A total of 660 cardiac arrest patients were enrolled in the study. It was found that the mean EMS response time was 8.8 minutes; 52.7% of patients had witnessed cardiac arrests, 46.2% received bystander cardiopulmonary resuscitation (CPR), 23.0% had shockable initial rhythms, and 19.5% experienced field ROSC. In total, 1,913 doses of epinephrine and 111 doses of vasopressin were administered, with mean and 90th-percentile scene arrival–to–first drug intervals of 9.5 and 17 minutes, respectively. The mean and 90th-percentile interdosing intervals were 6.1 and 10 minutes, respectively. Patients experiencing ROSC had shorter scene arrival–to–first drug intervals than those without ROSC (8.1 vs. 9.8 min), but there was no difference in the mean interdosing interval (6.8 vs. 6.0 min). In the logistic regression analysis of ROSC, the adjusted odds ratio for call receipt–to–first drug interval ≤10 minutes was 1.91). Patients receiving advanced airway control prior to vasopressor administration were less likely to have a call receipt–to–first drug interval within 10 minutes (4.0% vs. 17.3%) and were less likely to attain ROSC (15.7% vs. 25.4%).

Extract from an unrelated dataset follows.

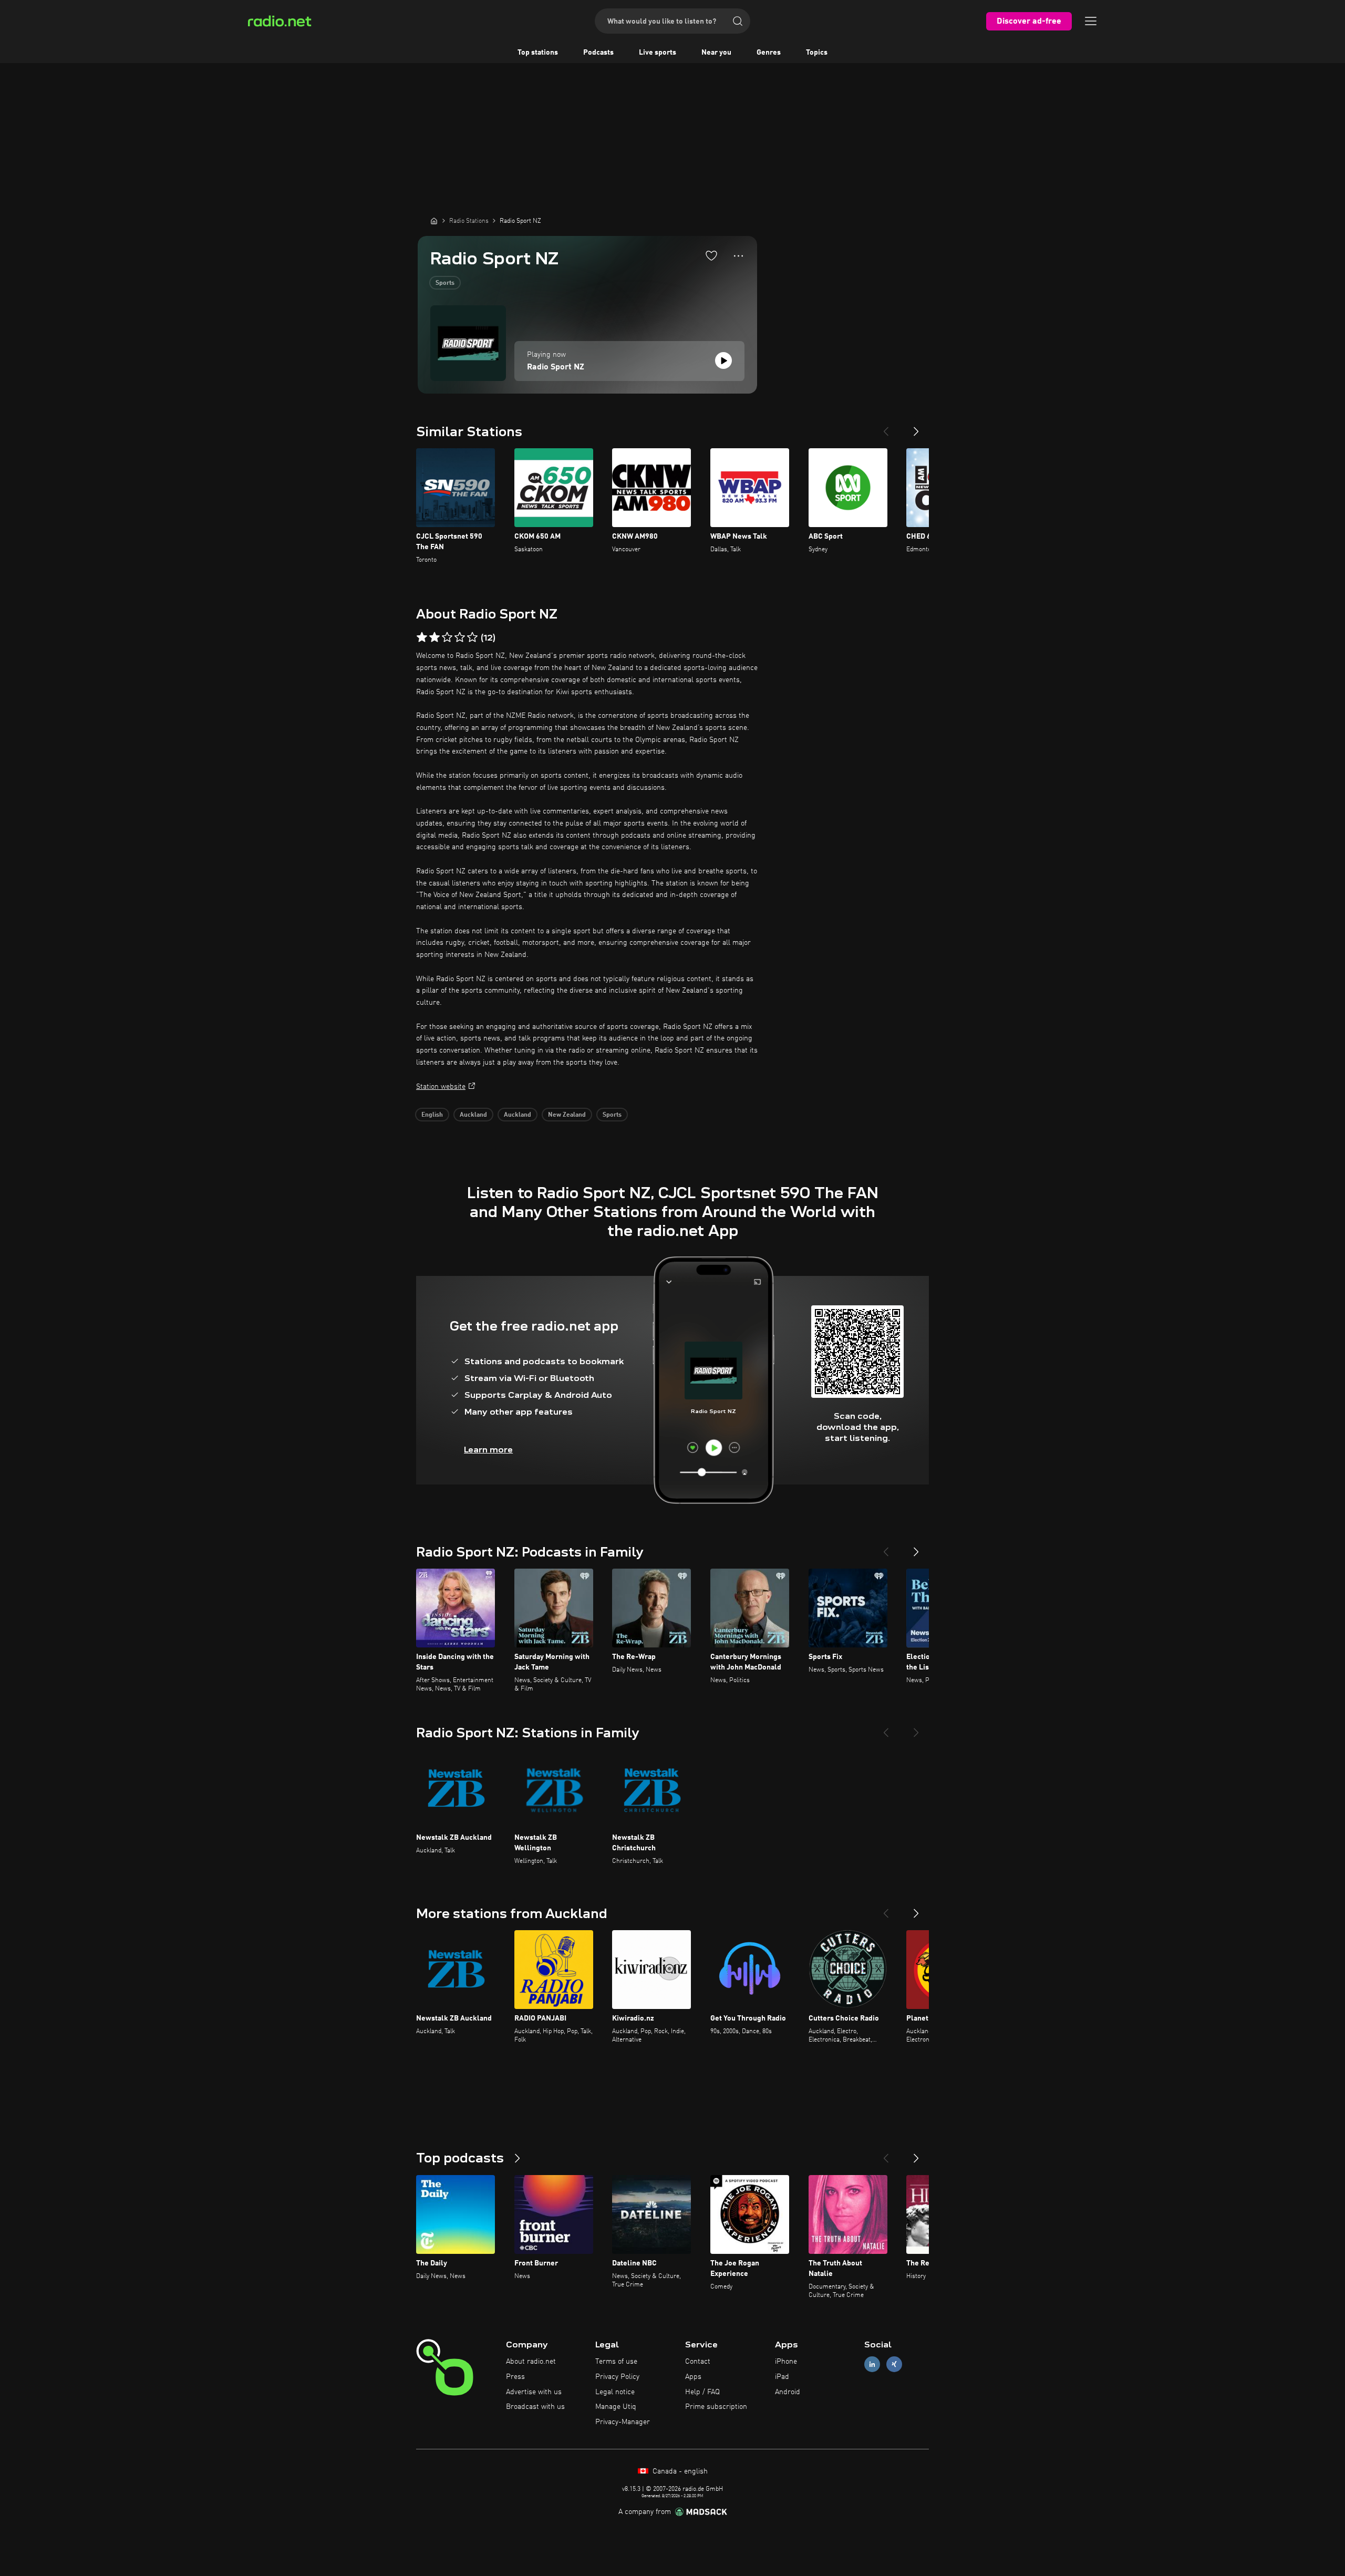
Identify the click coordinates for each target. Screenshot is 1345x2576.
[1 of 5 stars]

The authors found that the interval between scene arrival and first administration of vasopressors is significantly shorter among patients who experience ROSC compared with those who do not. Airway control procedures delay vasopressor administration and reduce the likelihood of ROSC. Although the interdosing intervals of most patients were not consistent with current recommendations, there was no difference in the mean interdosing times between those who achieved ROSC and those who did not.